En République démocratique du Congo, une proposition de loi portant modifiant et complétant la loi du 9 mars 2006 portant organisation des élections présidentielles, législatives, provinciales, urbaines, municipales et locales est initiée par Coco-Jacques Mulongo Nzemba, élu de la ville de Lubumbashi. En clair, le député national veut mettre fin à la « pratique antirépublicaine » et au « népotisme » dans la suppléance en République démocratique du Congo, pratiques qui fragilisent l’efficacité et la crédibilité du Parlement.

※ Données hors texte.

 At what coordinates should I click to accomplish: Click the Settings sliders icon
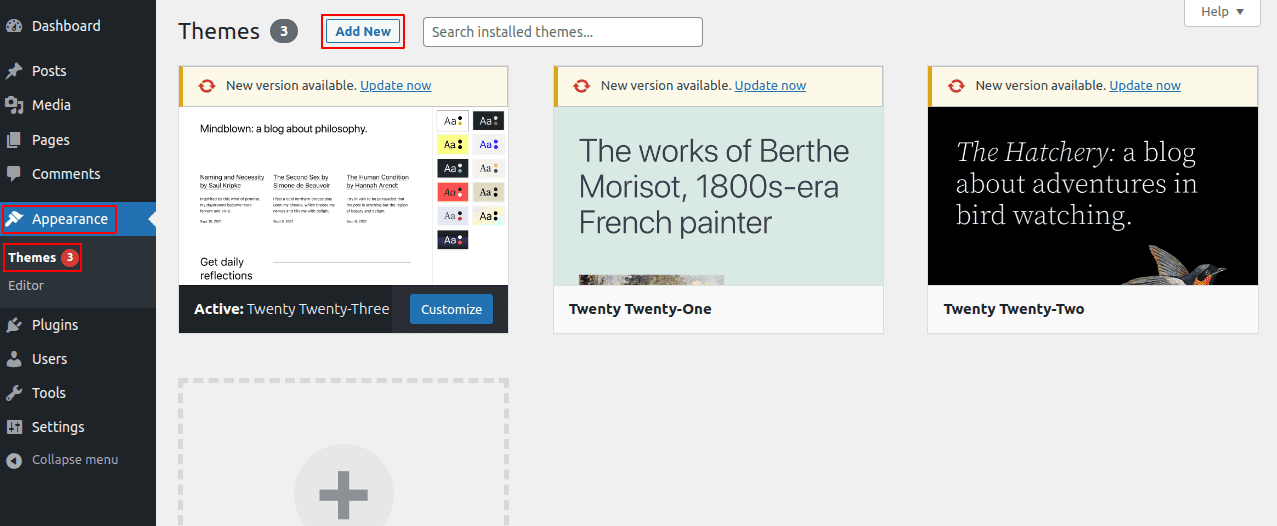pyautogui.click(x=14, y=427)
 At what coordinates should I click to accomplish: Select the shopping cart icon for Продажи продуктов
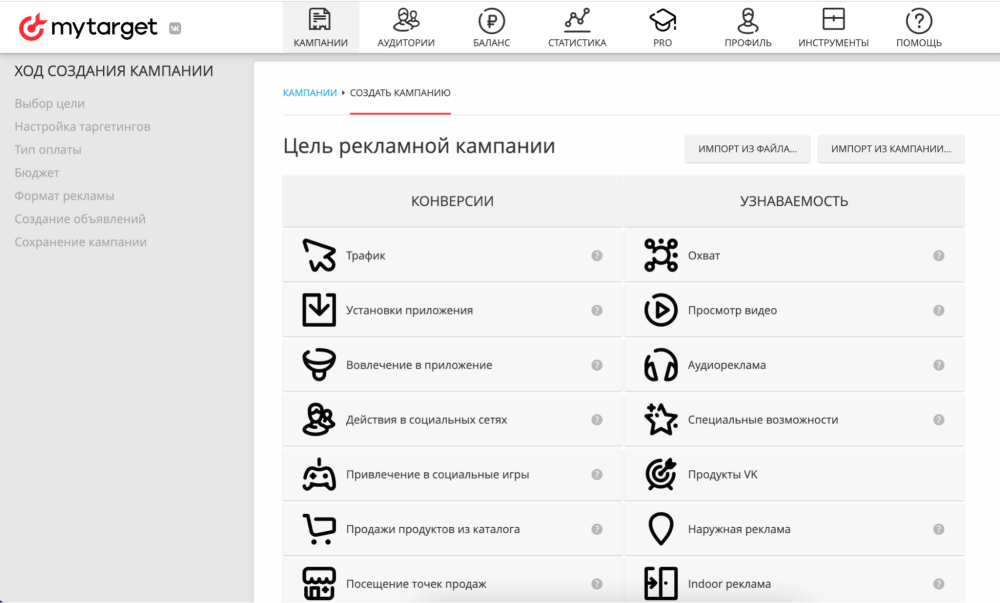click(x=320, y=529)
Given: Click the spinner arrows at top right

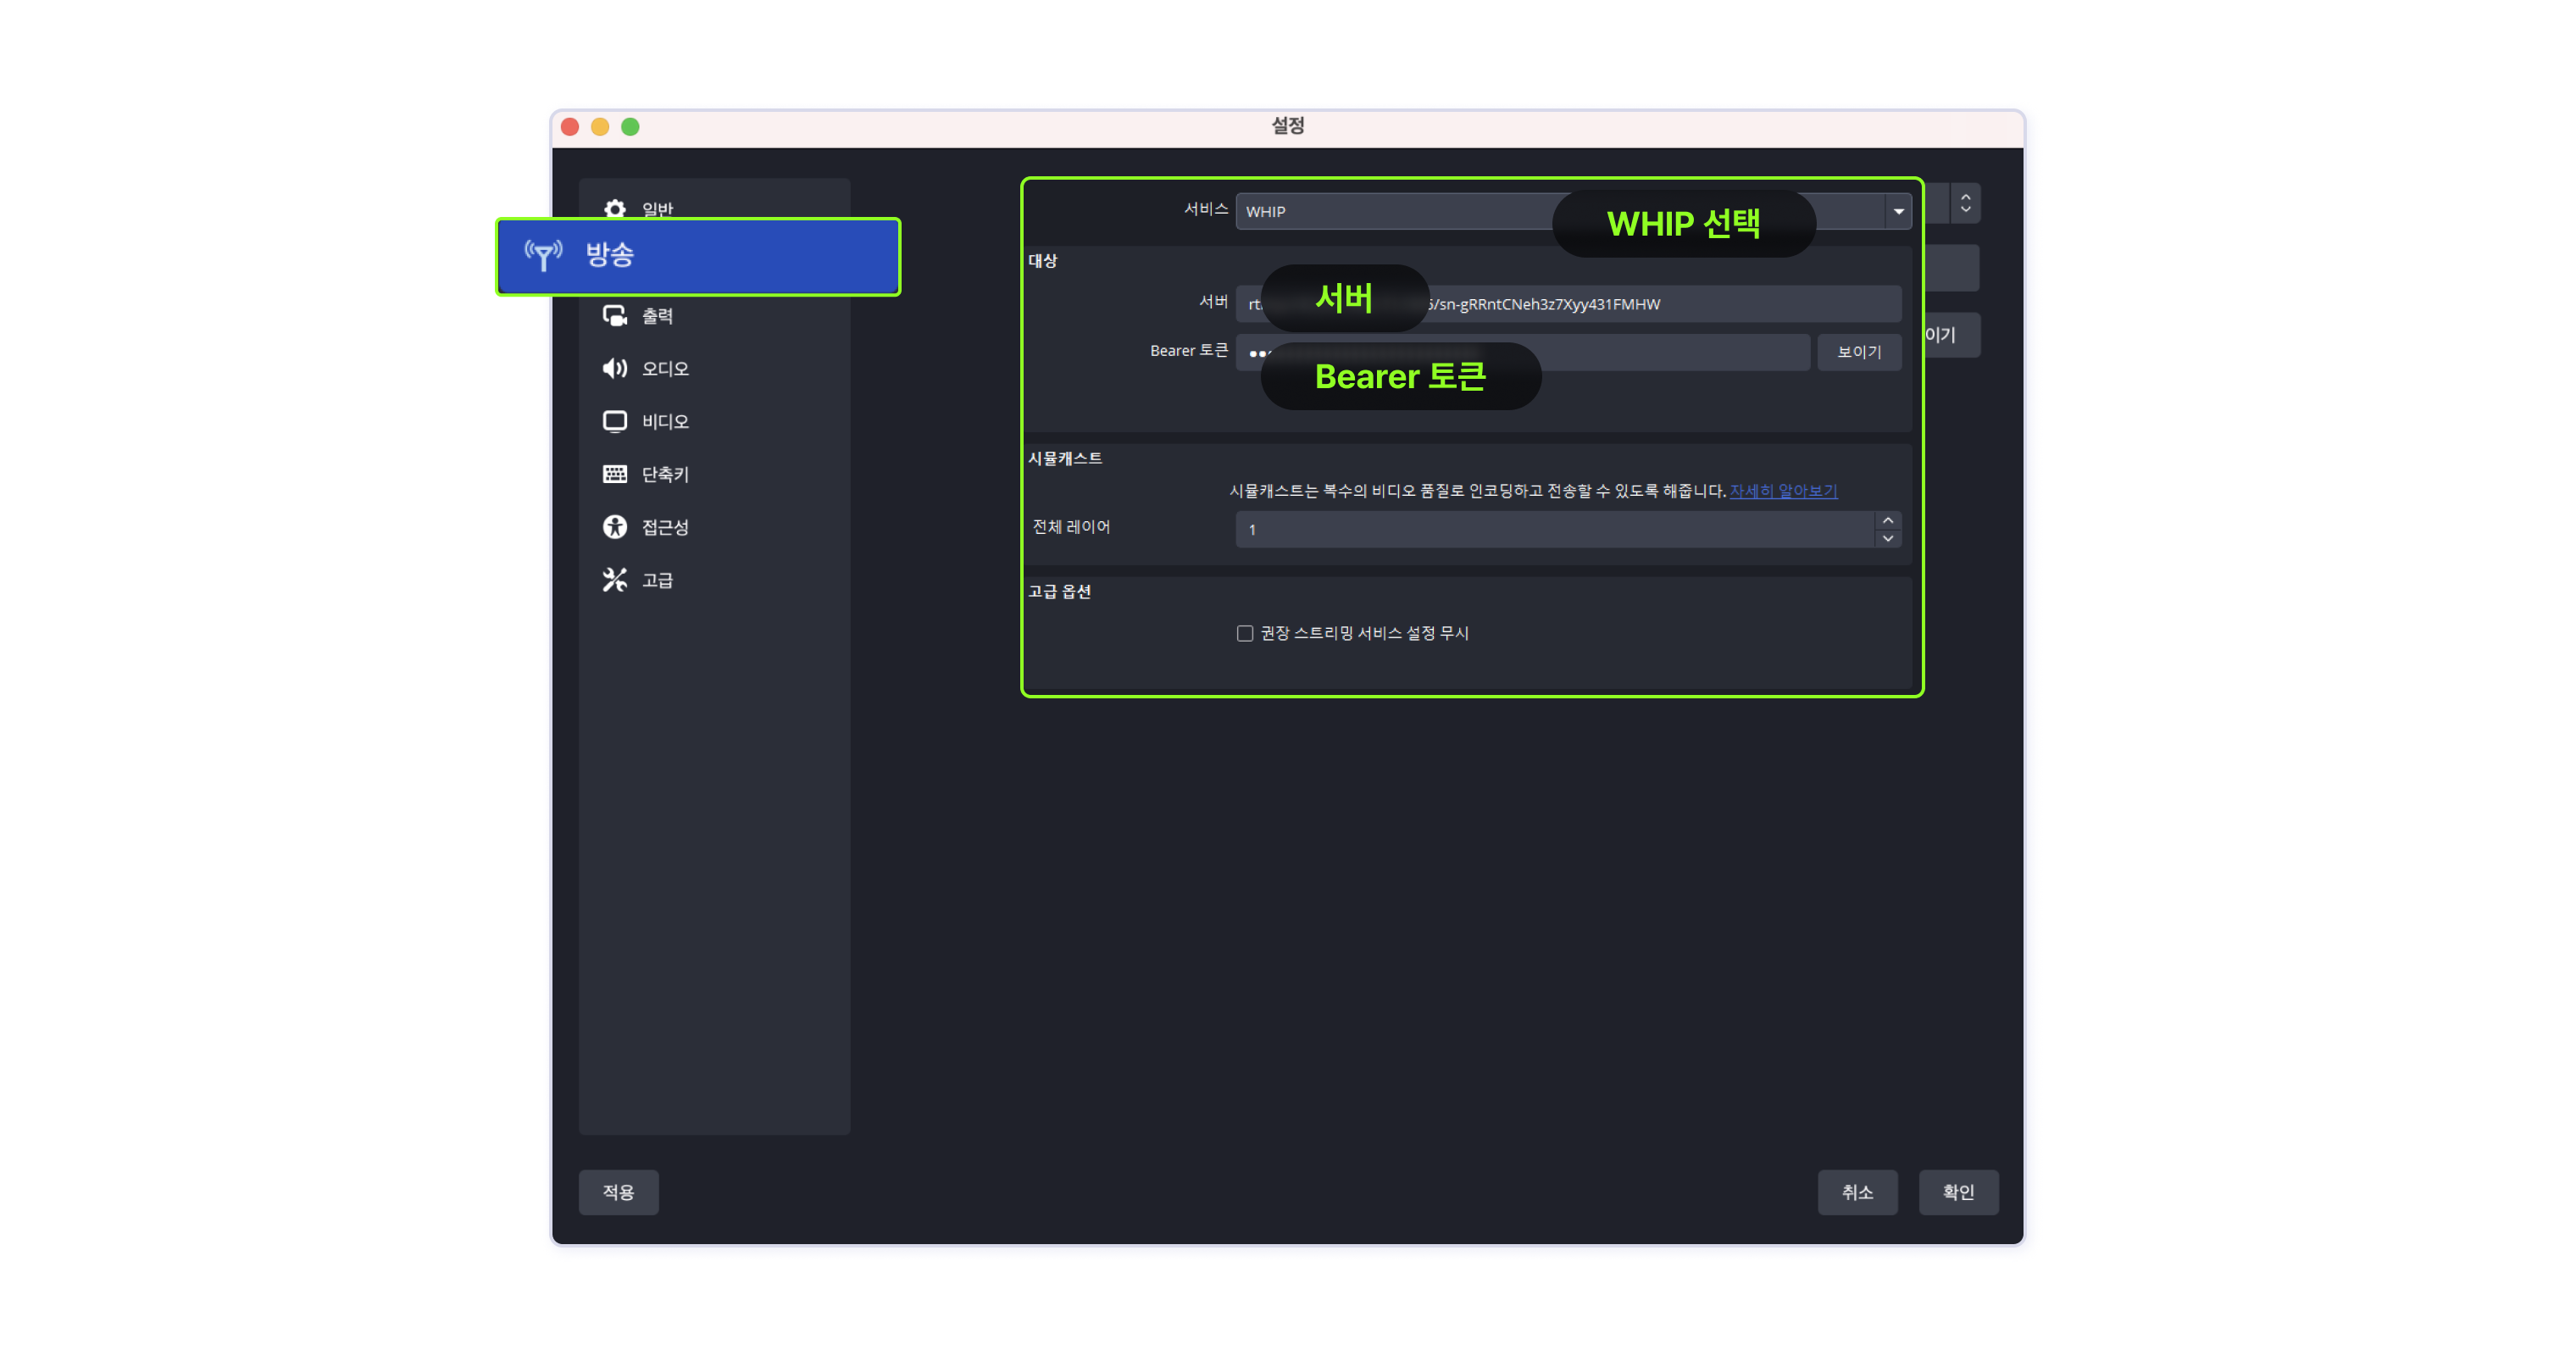Looking at the screenshot, I should [1965, 203].
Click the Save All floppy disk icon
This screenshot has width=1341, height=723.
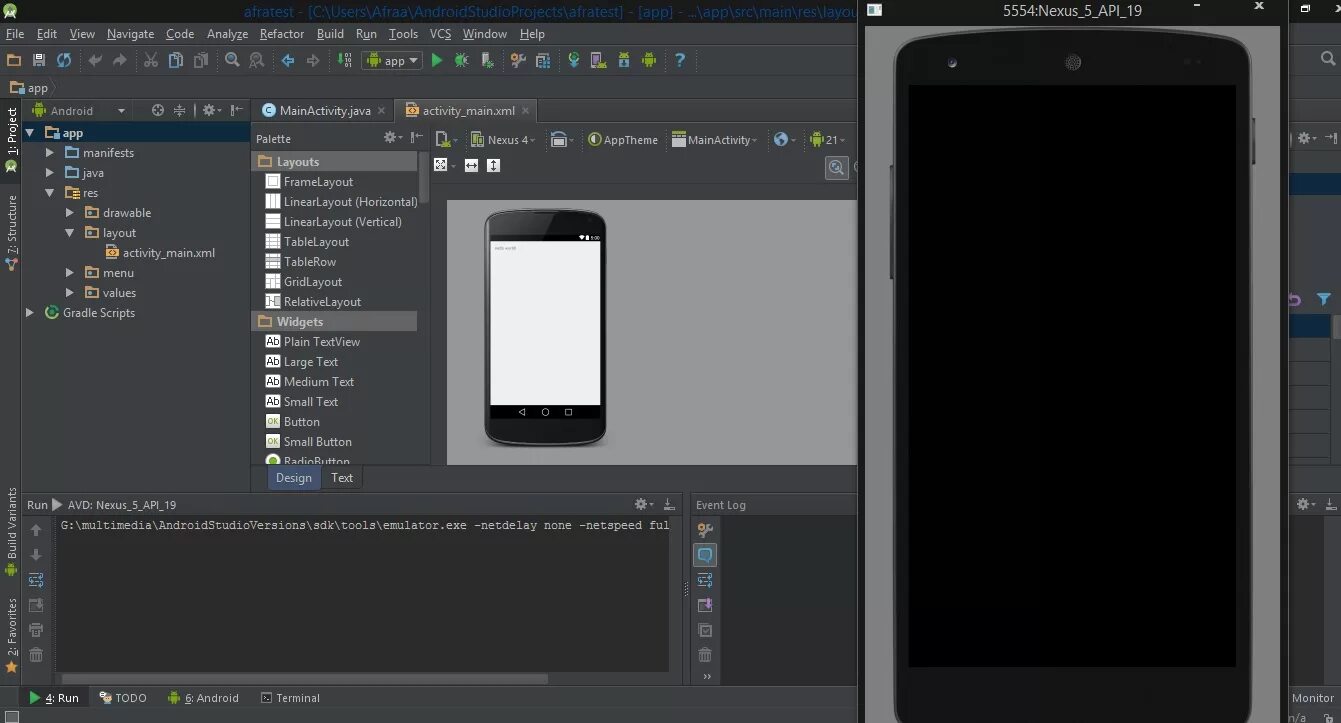39,61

Le député national Coco-Jacques Mulongo veut mettre fin au « népotisme » familiale dans la suppléance lors des législatives nationales, provinciales, des élections urbaines, locales et municipales. C’est le sens de la proposition de loi qu’il vient de déposer au bureau de l’Assemblée nationale. En effet, l’initiative du député national Coco-Jacques Mulongo Nzemba modifie et complète la loi du 9 mars 2006 portant organisation des élections présidentielles, législatives, provinciales, urbaines, municipales et locales. C’est, en fait, la deuxième proposition de loi initiée dans ce sens après celle baptisée « proposition de loi Lokondo », initiée par Christophe Lutundula, alors député national.
À travers cette initiative, l’élu de Lubumbashi veut mettre fin à la « pratique antirépublicaine » et au « népotisme » que le système de suppléance a créés en République démocratique du Congo. Lesquels ébranlent l’«efficacité et la crédibilité » du Parlement, à en croire Coco-Jacques Mulongo Nzemba.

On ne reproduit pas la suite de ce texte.